Everything had been perfect. And now it sucked.
It actually altered Scary’s mind. Who knows—maybe he was always an asshole and nobody knew it because he always got his way. But now that he wasn’t getting his way, he became angry. He became morose. In his head he reran episodes of sci-fi shows he’d seen enough times to memorize, obsessing about the hazards of space until those dangers seemed immediate enough to gobble him up.
Unable to get out of his obsessive rut, Scary couldn’t find another crutch. One time I suggested we join forces and open a bottle of GEKKEIKAN SAKE. He kicked my ass! After that he kicked my ass all the time, just for something to do.
Eventually the bottle did get opened, though, without Scary’s involvement. At 14.6% alcohol, it could have mellowed him out. GEKKEIKAN is one of three bottom-shelf sakes stocked at our neighborhood booze shop and distinct for being bottled in the U.S. rather than Japan. There its distinction ends.
At its comparatively low price point ($10.99 for 750mL), GEKKEIKAN is a likely offering at cheap sushi outlets where Japanese provenance is unimportant. It makes perfect sense for American producers to get in on the sake game, especially with a lackluster public appetite for beer. For many sushi aficionados, a meal without sake wouldn’t be a meal, and doubtless this mentality assists sake producers in keeping a market foothold. Whether people drink sake without sushi is another matter. If anything, sake’s tether to Japanese food is probably frustrating for North American marketers wishing to expand the product’s reach.
Sake divides neatly into two camps: cold and warm.
- Higher-end sake—the type found in small, picturesque bottles—meant to be drunk cold so as to appreciate its character.
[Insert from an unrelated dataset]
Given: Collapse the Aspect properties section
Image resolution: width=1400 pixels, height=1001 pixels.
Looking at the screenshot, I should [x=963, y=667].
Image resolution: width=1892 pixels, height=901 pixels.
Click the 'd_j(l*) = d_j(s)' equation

It is, after all, a type of wine, albeit made from rice.
- Lower-end sake—bottom-shelf offerings intended for copious consumption with Japanese cuisine and drunk warm to mask any disagreeable characteristics.
Along with HAKUTSURU and Takara, GEKKEIKAN falls into the latter category. Still, I thought I’d better try it both warm and cold because that way I’d get twice as much.
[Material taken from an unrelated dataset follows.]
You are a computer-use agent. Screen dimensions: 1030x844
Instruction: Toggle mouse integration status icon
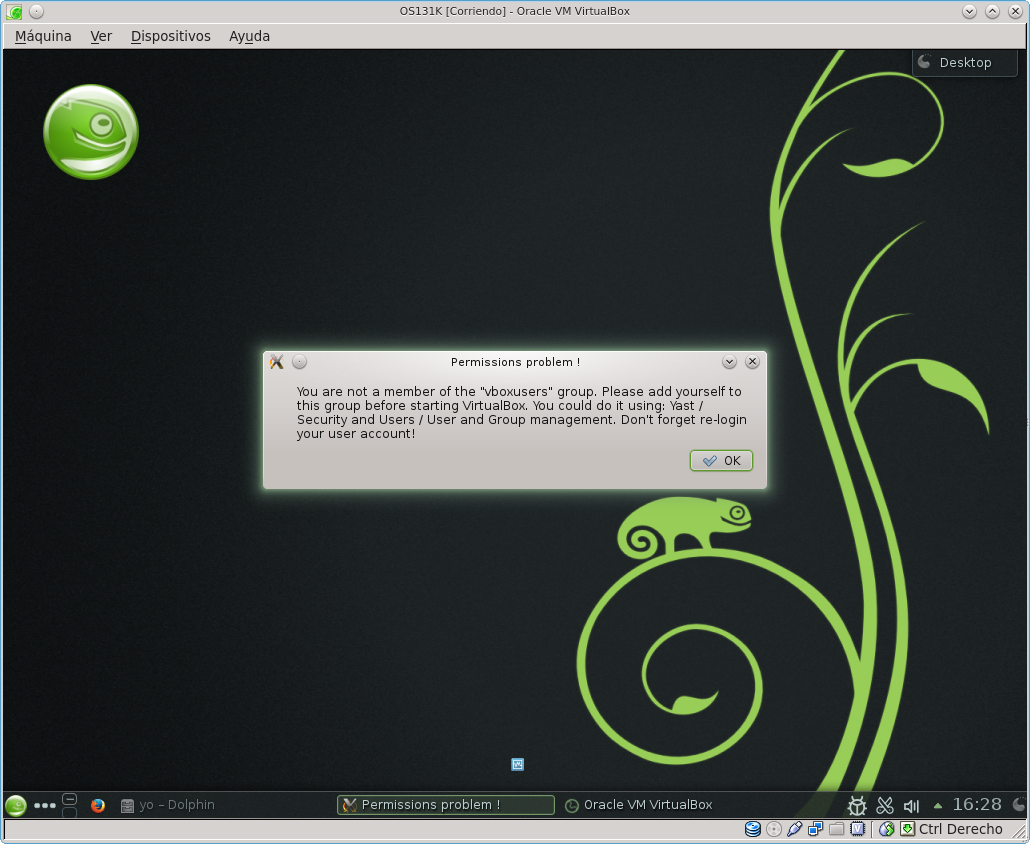coord(886,829)
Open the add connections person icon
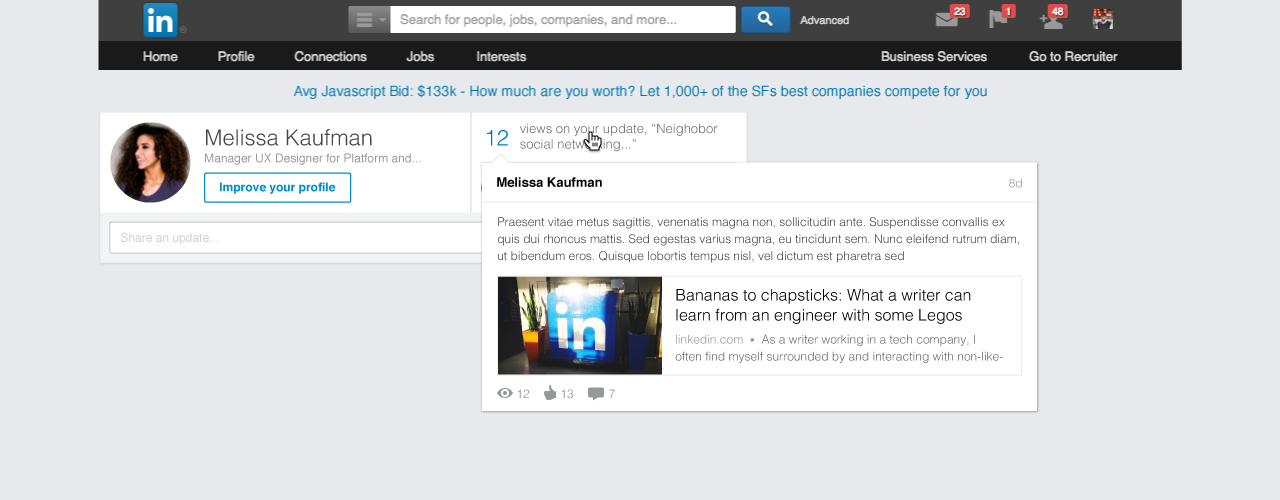The image size is (1280, 500). tap(1050, 19)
Now, I am freaking terrified of the stove. I had to rely on my mother to get the sake to its optimal temperature. Child’s play, you might think, but she needs to be watched; previously she’s forgotten a saucepan of sake on the burner and allowed the precious alcohol to evaporate.
When the sake is warm-to-hot without boiling, smooth grainy flavors waft generously from the glass. On the tongue it warms and expands with medium body and hints of fruit and herbs. Much of this charm is carried in warm vapors; the heat is pleasant and alluring. Once you let GEKKEIKAN sit and cool, however, the charm is reduced.
Now that’s more like it. Eighteen liters.
This is the problem with cheap sake. Optimal temperature forgives a lot in a cheap sake; imperfections hide behind a warming sensation. Dropping to room temperature exposes both its off-notes and its simplicity.
Naturally the solution is to pound it before it cools. Keeping GEKKEIKAN at optimal temperature is an exercise in chasing the dragon. You don’t want it to disappoint you, but its sweet spot is narrow. Not that sub-ideal temperatures render it undrinkable. GEKKEIKAN is mostly harmless, although it will wreck you if you pound it for the sake of maintaining that ideal. Of course, if you’ve let it cool and can’t reheat it, you might pound it just to be done with it. It’s not offensive enough to push away because the temperature isn’t right.
Either way, it’s a recipe for getting drunk quickly.
In just the way heat masks flaws in sake, sake (I’ve often thought) could mask flaws in Scarybear. Except he’d probably be an angry drunk.